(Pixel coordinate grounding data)

▬▬▬

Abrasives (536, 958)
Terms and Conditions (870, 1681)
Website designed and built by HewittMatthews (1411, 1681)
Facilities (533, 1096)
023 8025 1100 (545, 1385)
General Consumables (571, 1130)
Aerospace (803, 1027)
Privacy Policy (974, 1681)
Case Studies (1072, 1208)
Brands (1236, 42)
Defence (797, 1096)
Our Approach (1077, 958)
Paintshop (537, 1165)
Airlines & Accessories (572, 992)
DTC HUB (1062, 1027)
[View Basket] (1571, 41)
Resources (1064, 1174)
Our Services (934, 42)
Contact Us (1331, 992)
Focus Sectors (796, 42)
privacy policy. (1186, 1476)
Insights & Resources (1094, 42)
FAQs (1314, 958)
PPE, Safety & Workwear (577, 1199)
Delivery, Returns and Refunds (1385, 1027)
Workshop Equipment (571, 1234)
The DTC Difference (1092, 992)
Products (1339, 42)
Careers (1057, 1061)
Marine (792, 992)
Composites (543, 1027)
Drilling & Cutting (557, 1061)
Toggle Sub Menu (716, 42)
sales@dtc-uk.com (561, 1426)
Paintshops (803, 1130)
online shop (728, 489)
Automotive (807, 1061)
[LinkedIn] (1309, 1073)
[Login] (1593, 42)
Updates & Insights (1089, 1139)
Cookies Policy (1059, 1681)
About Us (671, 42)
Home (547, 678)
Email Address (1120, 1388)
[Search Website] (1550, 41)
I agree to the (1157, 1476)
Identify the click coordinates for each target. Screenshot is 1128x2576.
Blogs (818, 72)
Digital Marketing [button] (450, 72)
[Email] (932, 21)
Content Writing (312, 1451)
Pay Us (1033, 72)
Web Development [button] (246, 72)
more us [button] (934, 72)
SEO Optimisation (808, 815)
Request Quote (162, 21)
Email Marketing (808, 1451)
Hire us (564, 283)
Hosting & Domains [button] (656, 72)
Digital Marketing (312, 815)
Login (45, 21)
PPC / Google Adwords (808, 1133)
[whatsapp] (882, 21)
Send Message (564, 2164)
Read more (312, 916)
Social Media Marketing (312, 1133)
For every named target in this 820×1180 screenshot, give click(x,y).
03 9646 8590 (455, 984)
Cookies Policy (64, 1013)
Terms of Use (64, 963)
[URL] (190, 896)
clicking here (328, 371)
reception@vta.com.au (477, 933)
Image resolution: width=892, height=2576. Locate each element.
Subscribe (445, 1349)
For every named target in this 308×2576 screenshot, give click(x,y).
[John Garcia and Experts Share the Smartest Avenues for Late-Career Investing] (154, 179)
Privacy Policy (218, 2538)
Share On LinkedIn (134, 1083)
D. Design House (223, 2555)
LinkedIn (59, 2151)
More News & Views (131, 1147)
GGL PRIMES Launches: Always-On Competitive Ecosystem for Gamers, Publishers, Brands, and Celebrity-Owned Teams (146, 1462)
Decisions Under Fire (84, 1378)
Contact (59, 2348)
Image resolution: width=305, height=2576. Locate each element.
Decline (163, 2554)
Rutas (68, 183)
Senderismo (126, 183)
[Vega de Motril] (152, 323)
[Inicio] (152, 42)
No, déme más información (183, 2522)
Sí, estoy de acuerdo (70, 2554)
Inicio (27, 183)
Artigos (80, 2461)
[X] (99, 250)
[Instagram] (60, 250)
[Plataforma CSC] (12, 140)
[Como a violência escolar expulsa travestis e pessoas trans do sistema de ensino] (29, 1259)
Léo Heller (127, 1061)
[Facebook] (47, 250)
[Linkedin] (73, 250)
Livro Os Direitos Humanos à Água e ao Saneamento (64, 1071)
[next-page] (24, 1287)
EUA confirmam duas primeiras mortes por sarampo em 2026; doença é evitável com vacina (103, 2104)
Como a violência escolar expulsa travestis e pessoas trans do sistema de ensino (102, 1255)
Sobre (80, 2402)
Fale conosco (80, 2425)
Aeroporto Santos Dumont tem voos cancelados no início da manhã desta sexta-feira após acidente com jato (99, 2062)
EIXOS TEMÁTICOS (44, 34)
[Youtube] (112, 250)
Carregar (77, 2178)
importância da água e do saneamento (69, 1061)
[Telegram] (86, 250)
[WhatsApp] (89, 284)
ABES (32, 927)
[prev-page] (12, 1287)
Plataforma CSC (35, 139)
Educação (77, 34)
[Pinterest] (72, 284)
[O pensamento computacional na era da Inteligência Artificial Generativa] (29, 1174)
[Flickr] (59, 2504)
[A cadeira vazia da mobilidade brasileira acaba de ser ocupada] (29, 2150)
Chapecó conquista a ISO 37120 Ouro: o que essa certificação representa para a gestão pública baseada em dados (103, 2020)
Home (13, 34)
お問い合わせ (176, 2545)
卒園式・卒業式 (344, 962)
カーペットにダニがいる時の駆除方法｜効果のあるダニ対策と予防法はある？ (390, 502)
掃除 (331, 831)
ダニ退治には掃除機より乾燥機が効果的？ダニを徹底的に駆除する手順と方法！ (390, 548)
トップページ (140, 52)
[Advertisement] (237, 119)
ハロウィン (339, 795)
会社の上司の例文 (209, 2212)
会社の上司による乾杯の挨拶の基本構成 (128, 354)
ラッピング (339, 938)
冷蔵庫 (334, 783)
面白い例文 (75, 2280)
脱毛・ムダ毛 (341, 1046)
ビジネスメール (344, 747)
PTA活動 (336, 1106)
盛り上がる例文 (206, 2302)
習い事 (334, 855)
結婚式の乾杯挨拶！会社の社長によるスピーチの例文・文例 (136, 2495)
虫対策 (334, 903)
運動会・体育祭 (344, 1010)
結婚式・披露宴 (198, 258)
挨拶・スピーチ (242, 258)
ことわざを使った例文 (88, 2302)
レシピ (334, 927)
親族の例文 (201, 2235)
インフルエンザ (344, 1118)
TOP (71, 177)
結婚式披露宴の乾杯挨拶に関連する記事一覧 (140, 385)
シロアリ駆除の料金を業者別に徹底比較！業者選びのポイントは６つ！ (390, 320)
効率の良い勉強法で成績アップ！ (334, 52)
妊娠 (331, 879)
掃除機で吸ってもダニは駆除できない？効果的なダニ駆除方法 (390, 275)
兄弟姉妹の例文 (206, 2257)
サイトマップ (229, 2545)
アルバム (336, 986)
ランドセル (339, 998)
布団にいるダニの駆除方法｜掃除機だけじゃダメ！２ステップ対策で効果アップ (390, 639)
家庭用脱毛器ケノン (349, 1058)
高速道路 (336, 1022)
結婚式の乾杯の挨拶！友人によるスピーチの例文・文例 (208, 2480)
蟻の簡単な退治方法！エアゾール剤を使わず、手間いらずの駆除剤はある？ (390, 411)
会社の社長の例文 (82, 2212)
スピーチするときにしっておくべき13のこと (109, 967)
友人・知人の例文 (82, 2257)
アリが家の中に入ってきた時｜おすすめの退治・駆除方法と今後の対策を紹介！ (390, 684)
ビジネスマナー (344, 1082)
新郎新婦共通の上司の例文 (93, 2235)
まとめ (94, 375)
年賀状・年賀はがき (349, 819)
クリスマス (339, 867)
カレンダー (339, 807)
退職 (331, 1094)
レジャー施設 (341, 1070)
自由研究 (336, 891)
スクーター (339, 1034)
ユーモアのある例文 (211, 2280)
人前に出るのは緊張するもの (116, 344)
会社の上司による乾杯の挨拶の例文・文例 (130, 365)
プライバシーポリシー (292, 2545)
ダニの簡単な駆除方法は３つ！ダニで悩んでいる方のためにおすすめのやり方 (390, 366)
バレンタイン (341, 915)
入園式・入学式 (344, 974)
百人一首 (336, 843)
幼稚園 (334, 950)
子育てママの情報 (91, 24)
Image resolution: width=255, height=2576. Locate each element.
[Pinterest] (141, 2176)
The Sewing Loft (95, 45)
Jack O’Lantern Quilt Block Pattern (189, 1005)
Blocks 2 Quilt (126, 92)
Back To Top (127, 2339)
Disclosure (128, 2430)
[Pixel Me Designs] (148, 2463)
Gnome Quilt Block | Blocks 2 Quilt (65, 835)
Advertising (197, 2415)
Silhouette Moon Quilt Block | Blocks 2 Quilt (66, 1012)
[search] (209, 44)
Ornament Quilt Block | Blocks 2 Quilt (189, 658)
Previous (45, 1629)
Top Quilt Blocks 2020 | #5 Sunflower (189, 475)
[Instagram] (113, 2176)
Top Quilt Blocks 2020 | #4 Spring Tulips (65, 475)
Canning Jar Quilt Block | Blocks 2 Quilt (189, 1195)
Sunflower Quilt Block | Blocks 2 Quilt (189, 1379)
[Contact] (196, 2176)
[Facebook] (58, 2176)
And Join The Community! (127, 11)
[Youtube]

▬▬▬

Return each line in the records that holds the string "Insights".

* Output:
Insights & Resources (1094, 42)
Updates & Insights (1089, 1139)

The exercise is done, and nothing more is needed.